ESTRATTO DEL DOCUMENTO:
Danilo Maestosi
Alla Galleria comunale di Roma

I colori di Pasolini

Una bella e ricca mostra di opere pittoriche chiude a Roma le celebrazioni per il centenario della nascita. L'occasione giusta per conoscerlo fuori dal mito. Più per i bei tentativi giovanili che per le meno incisive tele della maturità

Pasolini pittore. È il titolo, sobrio e senza orpelli, della mostra appena inaugurata a Roma nella Galleria comunale d’arte moderna di via Crispi, dove resterà in scena fino al 16 aprile del prossimo anno. Tra le tante manifestazioni che hanno costellato in tutta Italia il cartellone delle celebrazioni del centenario della nascita, finalmente una ribalta laterale, che ci consente di avvicinarci alla sua personalità senza mediazioni e senza attriti. Fare pace con lui. E magari parlarci. Senza sentirci incalzati dall’obbligo di schierarci sempre al suo fianco, di giudicarlo e giudicarci, o di inginocchiarci davanti ai mille altarini di devozione e cattiva coscienza che ora anche i suoi più accaniti detrattori gli dedicano.

Perché, dei tanti versanti in cui Pasolini si è cimentato, e su cui ha incanalato la sua poliedrica creatività e la sua ansia di vita, la pittura è l’unico che non abbia eletto a mestiere, indirizzato a dimostrarci qualcosa. Perché quella dei suoi quadri e dei suoi disegni è rimasta una sfida personale e incompiuta da autodidatta, mai offerta in vita al giudizio del pubblico, un dono riservato agli amici e ai frequentatori della propria casa, come una confessione, una maschera inspiegabilmente dismessa dopo il suo trasferimento a Roma e poi ripresa a strappi, sostituita da quello di critico d’arte che invece ha continuato ad indossare. E da quella di raffinato cultore d’arte che riaffiora in tutte le sue prove cinematografiche.

Una pagina insomma significativa ma molto poco esplorata , come dimostrano i tanti inediti, ripescati negli archivi della Fondazione Casarsa e del gabinetto Viesseux di Firenze, che impreziosiscono e rendono imperdibile questa mostra, costruita con grande rigore di scavo documentale da tre appassionati curatori: Silvana Cirillo, docente della Sapienza, Claudio Crescentini e Federica Pirani, i due affiatati registi della Galleria comunale, che in pochi anni hanno rilanciato questo piccolo museo e i tesori della sua collezione come uno dei centri di divulgazione culturale più attivi e fuori schema della capitale.

LAVORO RICHIESTO:
(a) Secondo l'articolo su Pasolini pittore, fino a quando resterà aperta la mostra?
(b) Riporta il passo dell'articolo su Pasolini pittore che comincia con le parole "Una pagina insomma" e termina con le parole "schema della capitale.".

VOCI:
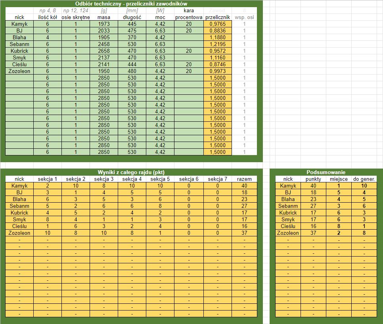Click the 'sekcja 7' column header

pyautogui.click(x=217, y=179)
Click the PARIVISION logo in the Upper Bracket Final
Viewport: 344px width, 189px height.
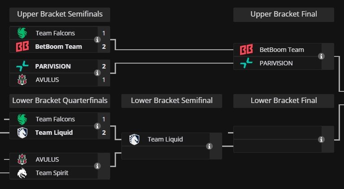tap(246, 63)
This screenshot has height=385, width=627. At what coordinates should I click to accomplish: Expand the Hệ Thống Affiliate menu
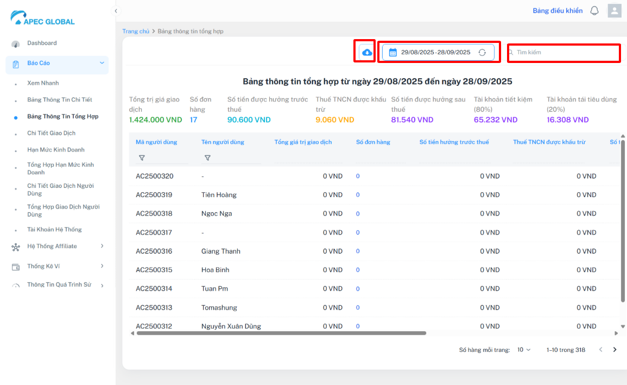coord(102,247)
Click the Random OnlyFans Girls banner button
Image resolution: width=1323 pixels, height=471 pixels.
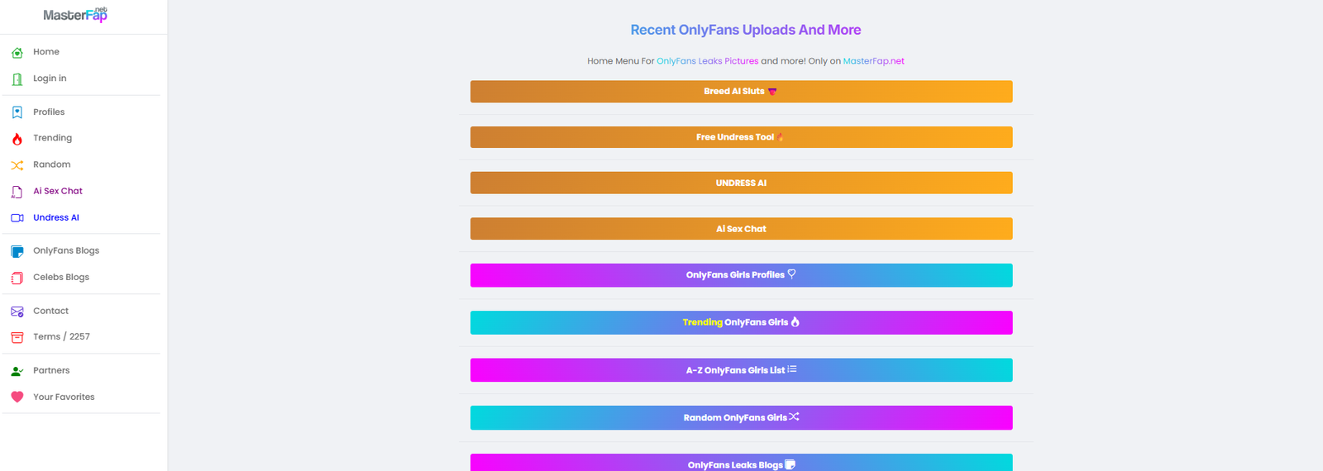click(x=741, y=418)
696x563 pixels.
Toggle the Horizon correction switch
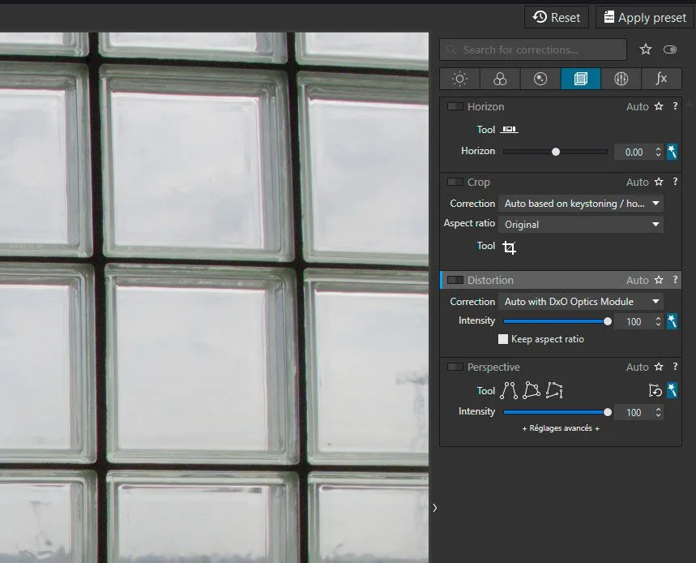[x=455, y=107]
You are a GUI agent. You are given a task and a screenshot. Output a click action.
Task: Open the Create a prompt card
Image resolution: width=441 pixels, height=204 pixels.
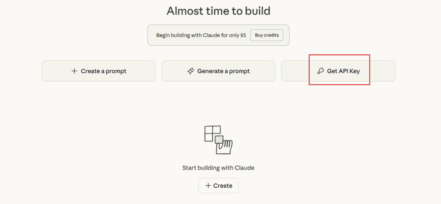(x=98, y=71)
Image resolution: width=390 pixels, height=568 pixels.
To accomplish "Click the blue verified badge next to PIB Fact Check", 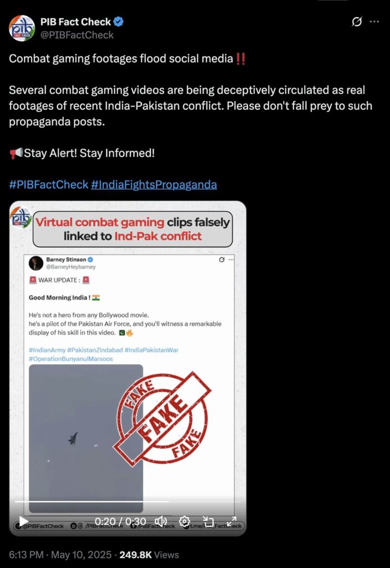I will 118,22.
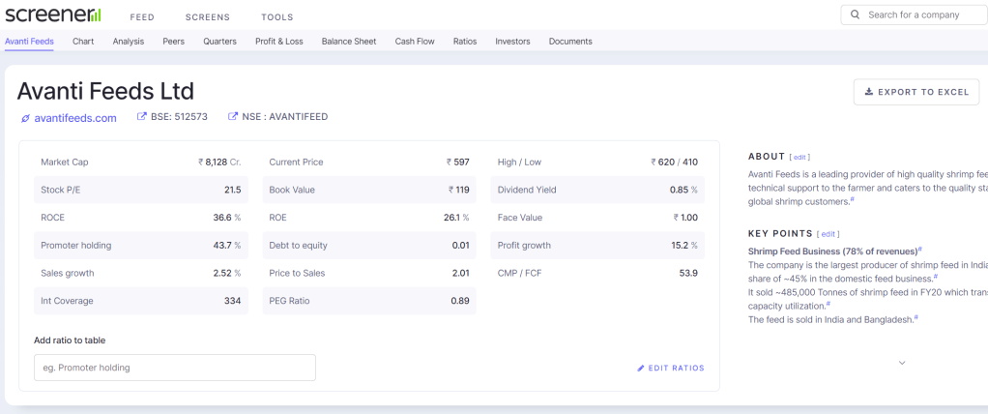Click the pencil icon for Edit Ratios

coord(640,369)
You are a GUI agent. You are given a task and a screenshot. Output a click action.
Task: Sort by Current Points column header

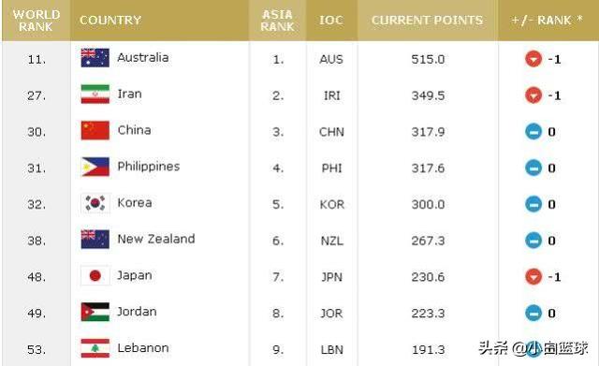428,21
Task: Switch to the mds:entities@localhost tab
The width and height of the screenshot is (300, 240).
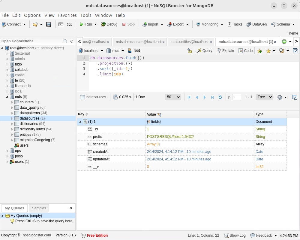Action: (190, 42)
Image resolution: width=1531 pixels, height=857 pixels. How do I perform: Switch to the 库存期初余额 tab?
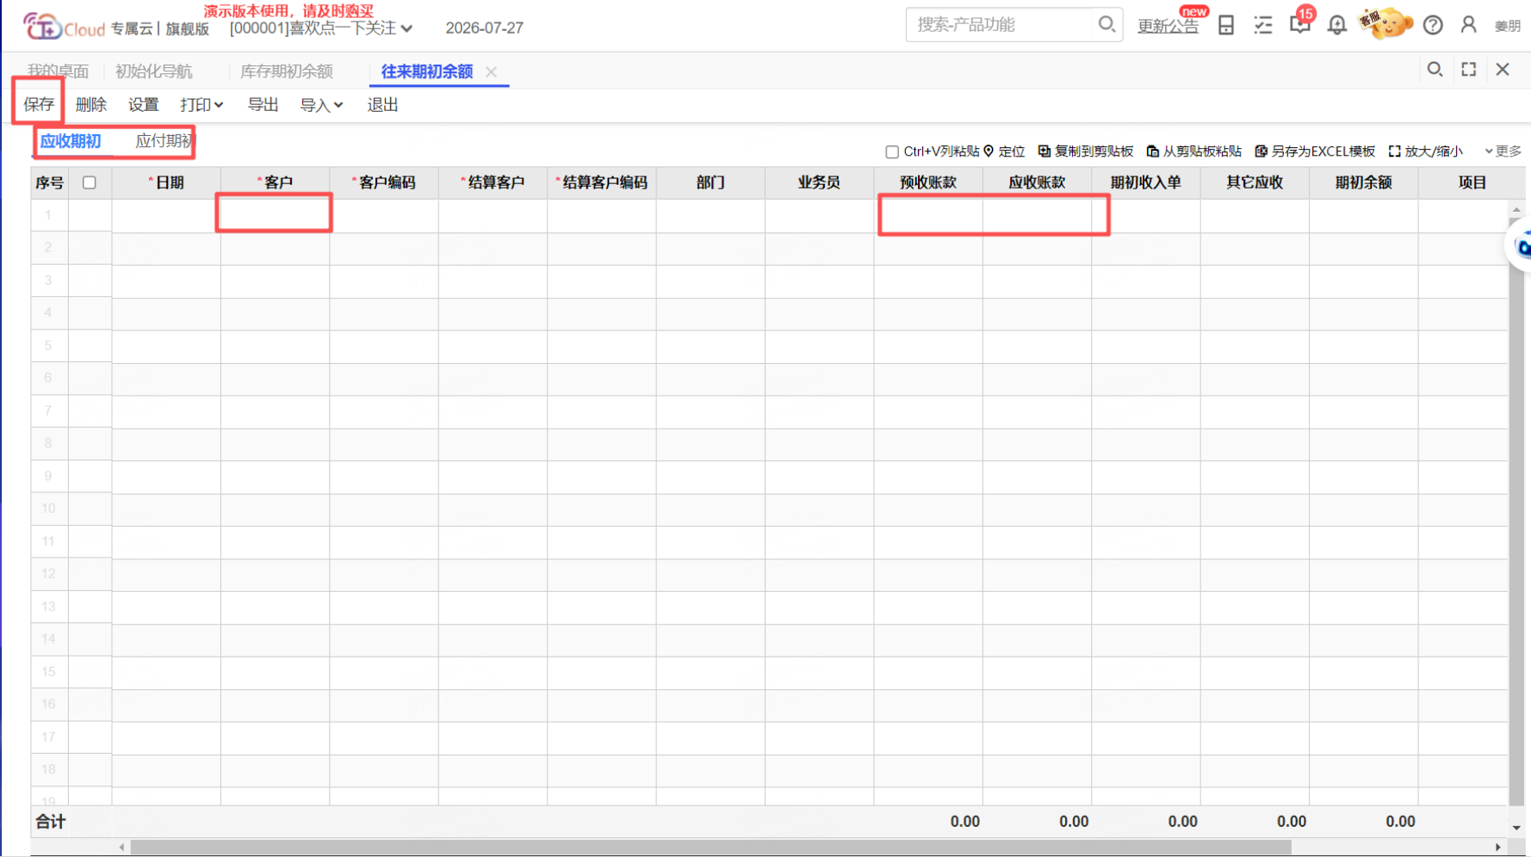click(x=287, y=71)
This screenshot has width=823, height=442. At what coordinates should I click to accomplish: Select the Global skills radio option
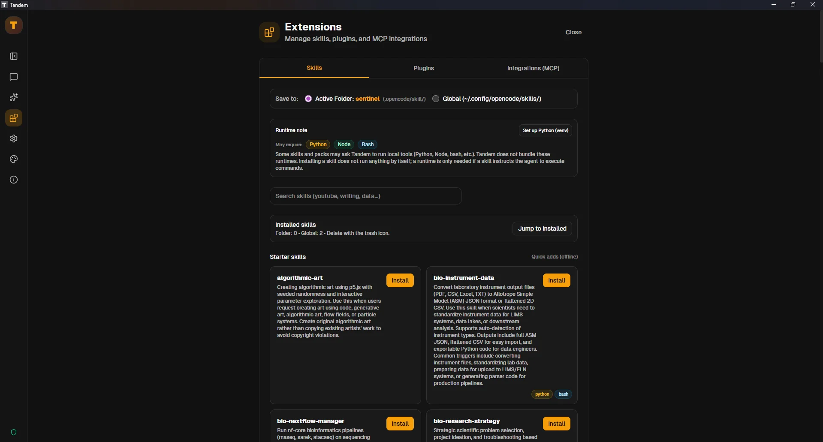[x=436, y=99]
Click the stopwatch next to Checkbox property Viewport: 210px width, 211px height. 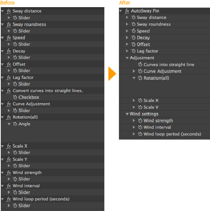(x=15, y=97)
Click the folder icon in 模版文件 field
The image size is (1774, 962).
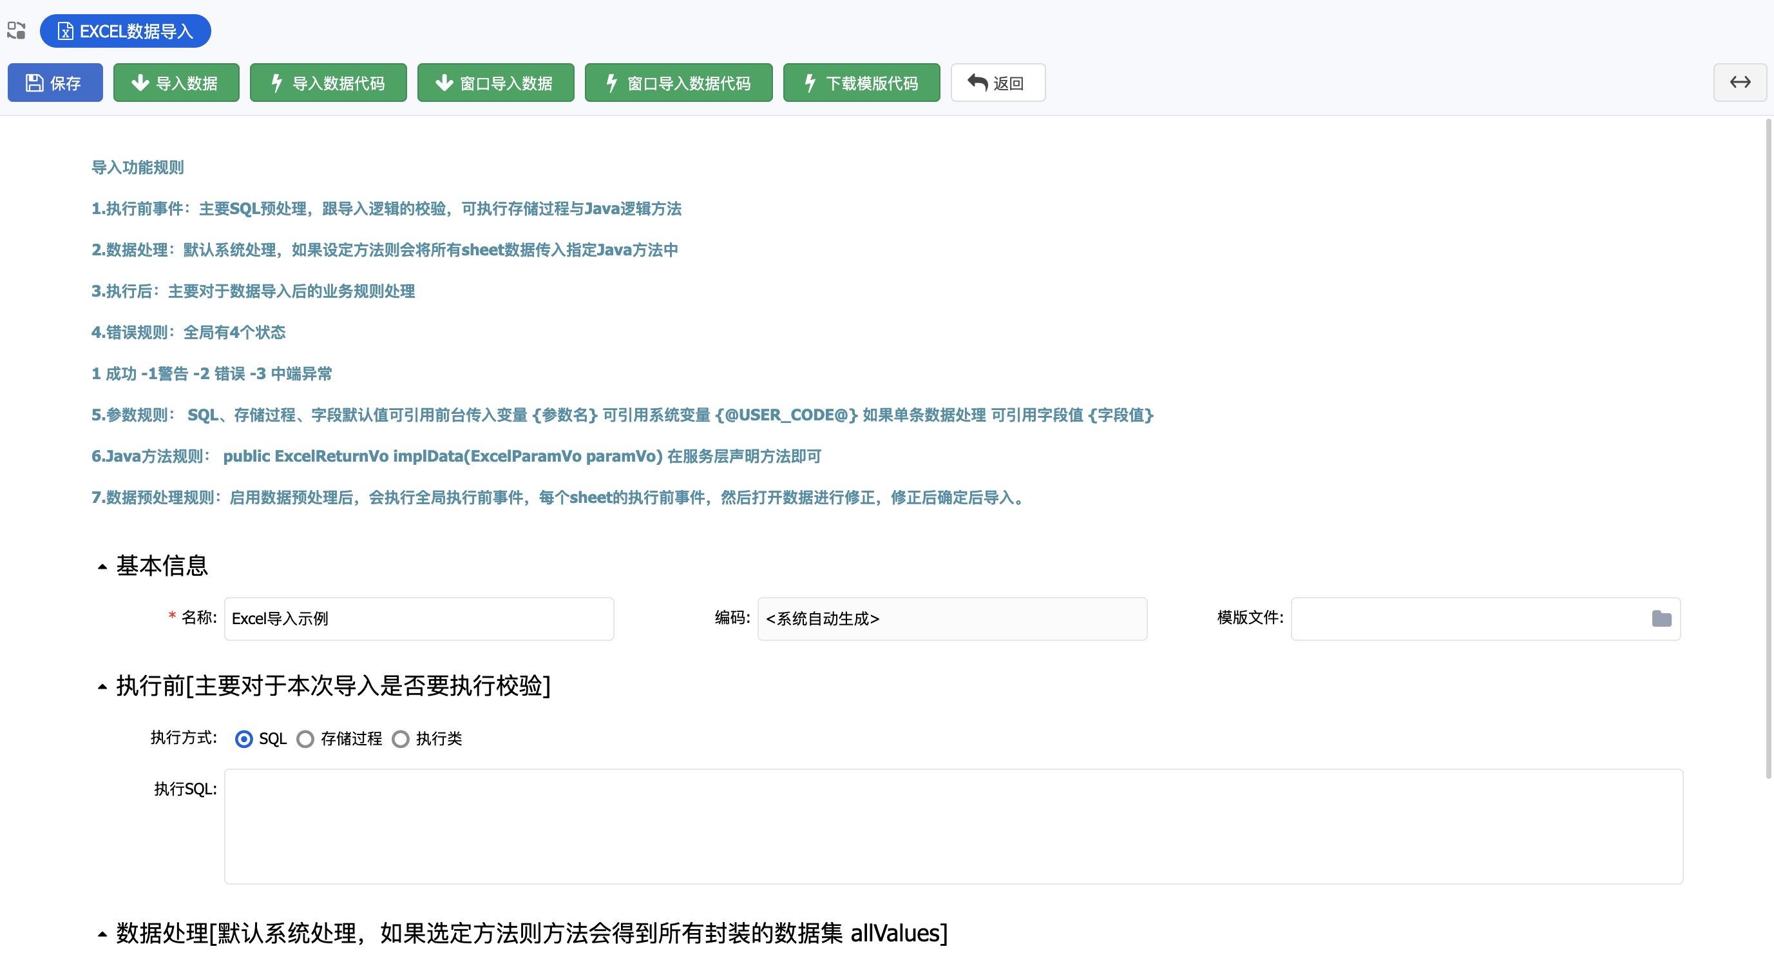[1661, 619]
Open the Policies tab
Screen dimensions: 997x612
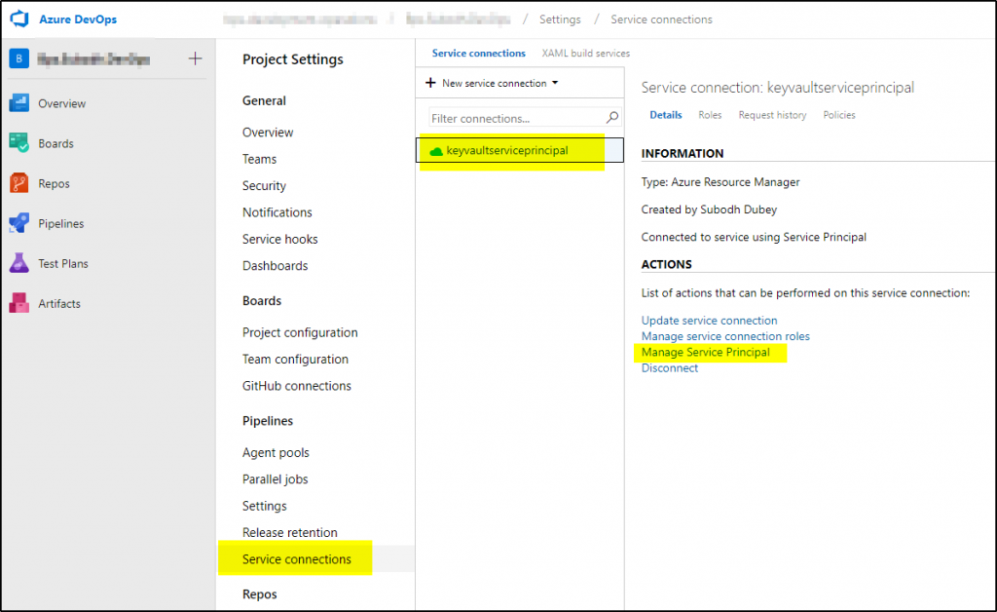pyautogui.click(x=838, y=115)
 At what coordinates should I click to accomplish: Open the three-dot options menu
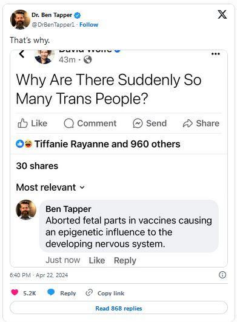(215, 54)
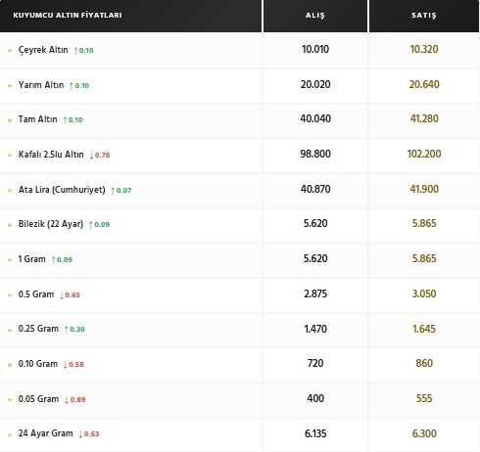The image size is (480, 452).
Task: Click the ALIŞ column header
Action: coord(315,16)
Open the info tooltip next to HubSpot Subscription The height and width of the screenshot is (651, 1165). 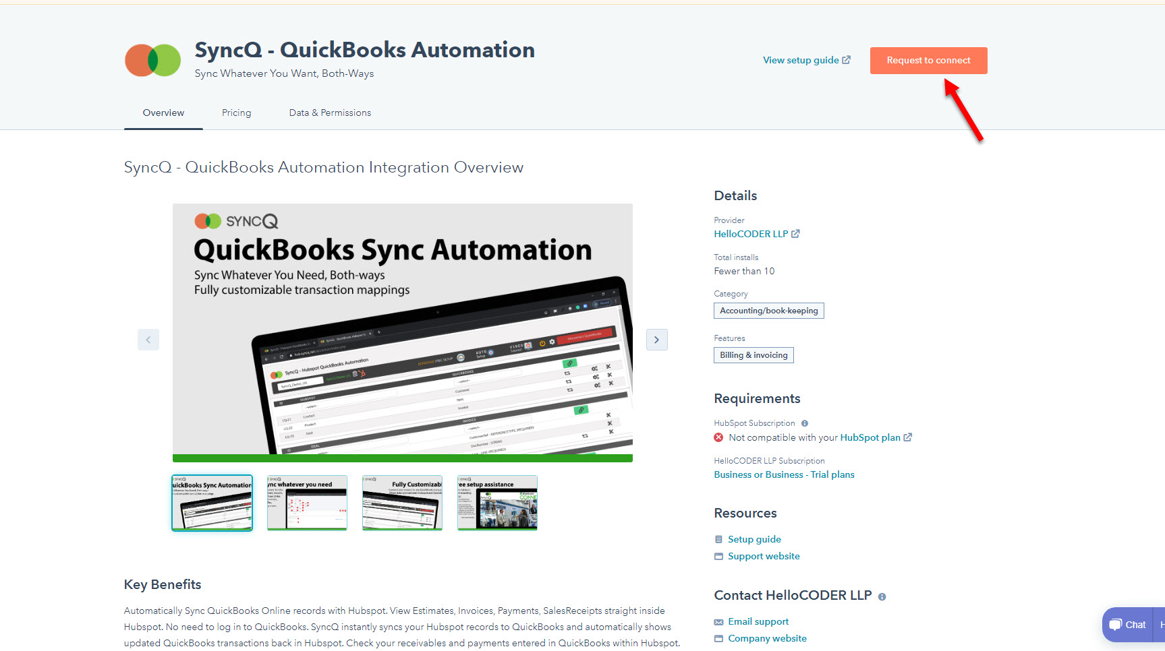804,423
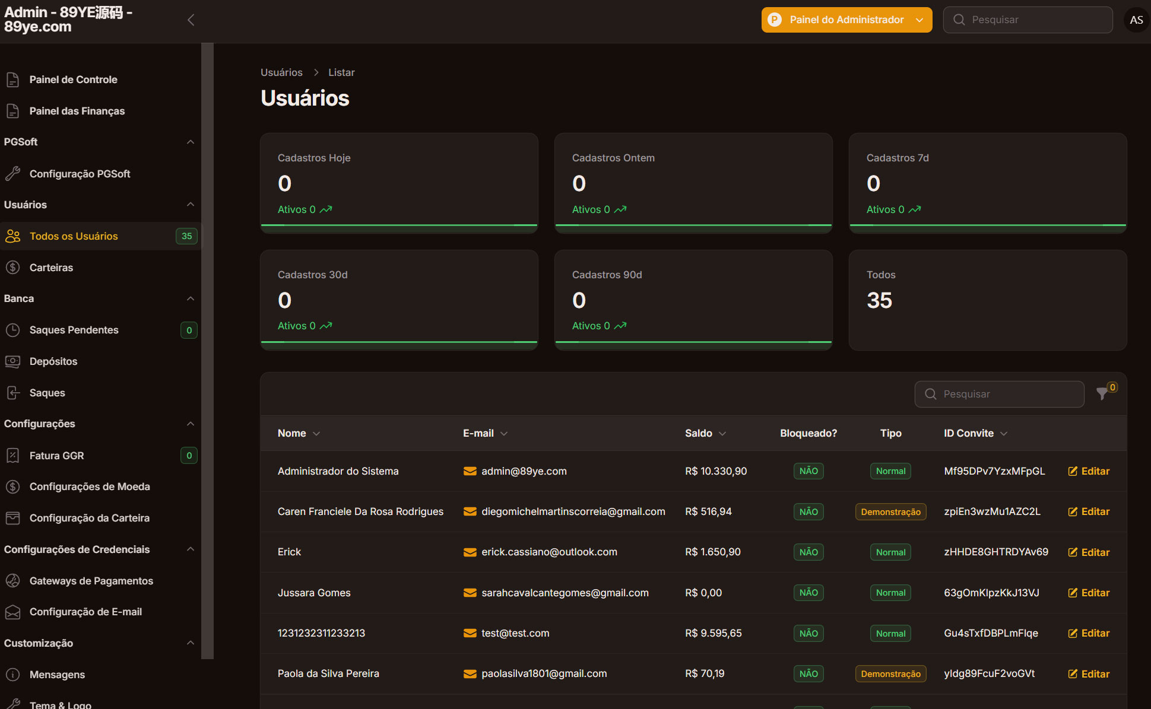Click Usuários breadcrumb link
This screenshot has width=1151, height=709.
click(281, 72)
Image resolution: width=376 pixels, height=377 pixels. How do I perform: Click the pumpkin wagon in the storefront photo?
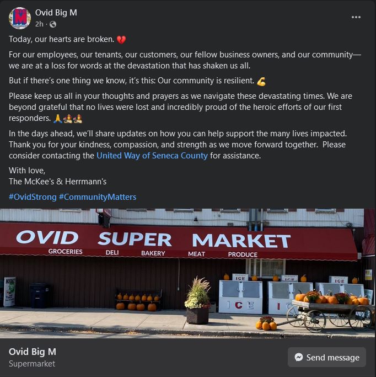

RISULTATI PER COMPITO:
(a) Fino al 16 aprile del prossimo anno.

(b)
Una pagina insomma significativa ma molto poco esplorata , come dimostrano i tanti inediti, ripescati negli archivi della Fondazione Casarsa e del gabinetto Viesseux di Firenze, che impreziosiscono e rendono imperdibile questa mostra, costruita con grande rigore di scavo documentale da tre appassionati curatori: Silvana Cirillo, docente della Sapienza, Claudio Crescentini e Federica Pirani, i due affiatati registi della Galleria comunale, che in pochi anni hanno rilanciato questo piccolo museo e i tesori della sua collezione come uno dei centri di divulgazione culturale più attivi e fuori schema della capitale.